A TRAINEE solicitor has become the first dog owner in East Lancashire to be prosecuted for allowing his pet to roam without an identity tag or collar.

Mujtaba Ilyas, 26, was taken to court after his Japanese Akita was twice caught wandering the streets of Brierfield.

Now other dog owners are being warned they will also be prosecuted if their animals are found without a tag as part of a major clampdown.

And Pendle MP Andrew Stephenson has welcomed the tough action saying it sends a clear message to irresponsible owners.

Reedley Magistrates heard that because Ilyas’s dog had been microchipped, council dog wardens were able to trace ownership back to his Berry Street home.

He was found guilty of two offences of permitting his dog to be in a public place and given a 12-month conditional discharge, with £200 costs and a £30 victim surcharge, after he told the court he had taken steps to ensure it did not happen again.

Dog control orders were introduced in Pendle in 2007, toughening up the requirements on dog owners to have the identification measures.

Coun John David, cabinet member for environmental services, said: “Although microchipping is a permanent way of identifying a dog, it is a legal requirement for the dog to wear a tag with its owners’ details when out in a public place.

“I’m pleased that the magistrates agreed with us and saw fit to convict Mr Ilyas.

“I think this demonstrates how seriously the courts take responsible dog ownership.

“It's just common sense to want to tag your dog. That way anyone who finds it can return it to its owner.

“A microchip under the dog’s skin is only a back-up if the tag comes off or the dog is stolen as it allows people like our Dog Wardens to find out where the dog belongs and return it."

Speaking after the case Ilyas said his four-year-old dog Kuma, had escaped on 7 and 11 November from his backyard.

He said: “Obviously I accept responsibility because it’s my dog, but it was a total accident.

“I’m a trainee solicitor and I’m really worried about this conviction.

“I’ve spent four years at university and another doing my legal practice course and it’s cost a lot of money.

“He was found twice in a space of five days. I had a faulty latch on the gate in the backyard and I went to get it fixed straight after collecting him from the pound where the dog warden had kept him the first time. But it is a type of lock that won’t always click shut.

“I showed the bench my receipt for a collar and tag for him. Because he’s such a big dog I had to order one from Pets at Home, which is when he escaped the second time.”Council officials are now planning a series of microchipping events, where the law on dog tagging will be stressed.

Pendle MP Andrew Stephenson said: “We have a real problem in parts of Pendle with irresponsible owners not being in control of their dogs. I welcome this tough action by the council that sends out a clear message on this issue.

“The government is bringing forward proposals to tighten dangerous dogs legislation and hopefully this will give more powers to deal with these concerns.”

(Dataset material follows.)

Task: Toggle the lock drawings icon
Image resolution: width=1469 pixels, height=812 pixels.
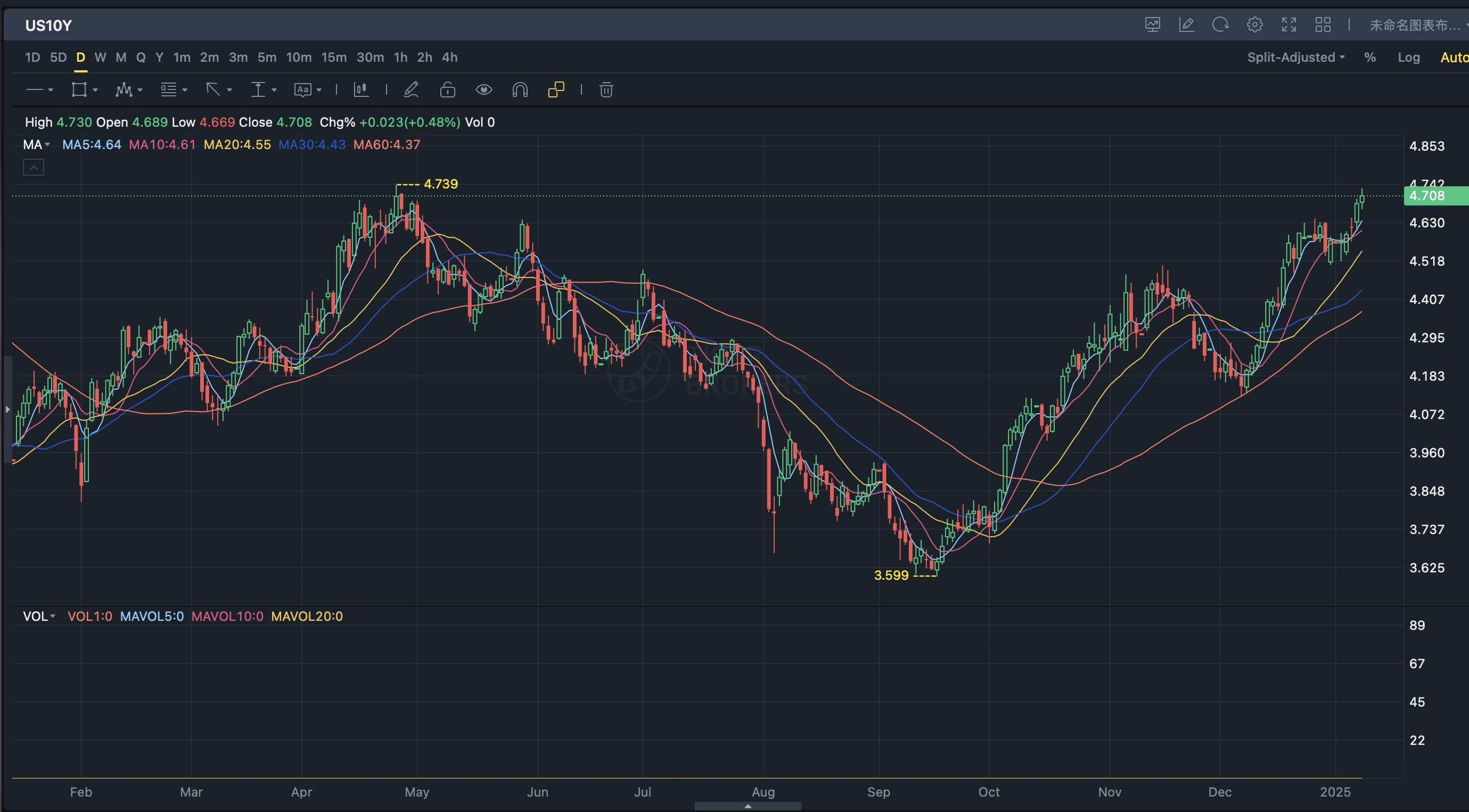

Dog control orders are also in force around Burnley but is thought no such prosecutions have yet been forthcoming.

Coun Alyson Barnes, leader of Rossendale Council, said that she supported dog tagging but had misgivings about taking court action.

“Clearly people need to get their dogs tagged so that if they wander off, as they can do, then they can be returned,” she said.

“But I think there are more important issues going on when it comes to prosecuting people for it. I think that’s just daft.”

Animal experts from the RSPCA in East Lancashire insist that dogs must be tagged before they live their Altham centre.

“All dogs must leave the premises with a suitable collar, dog tag and on a lead,” a charity spokesman said.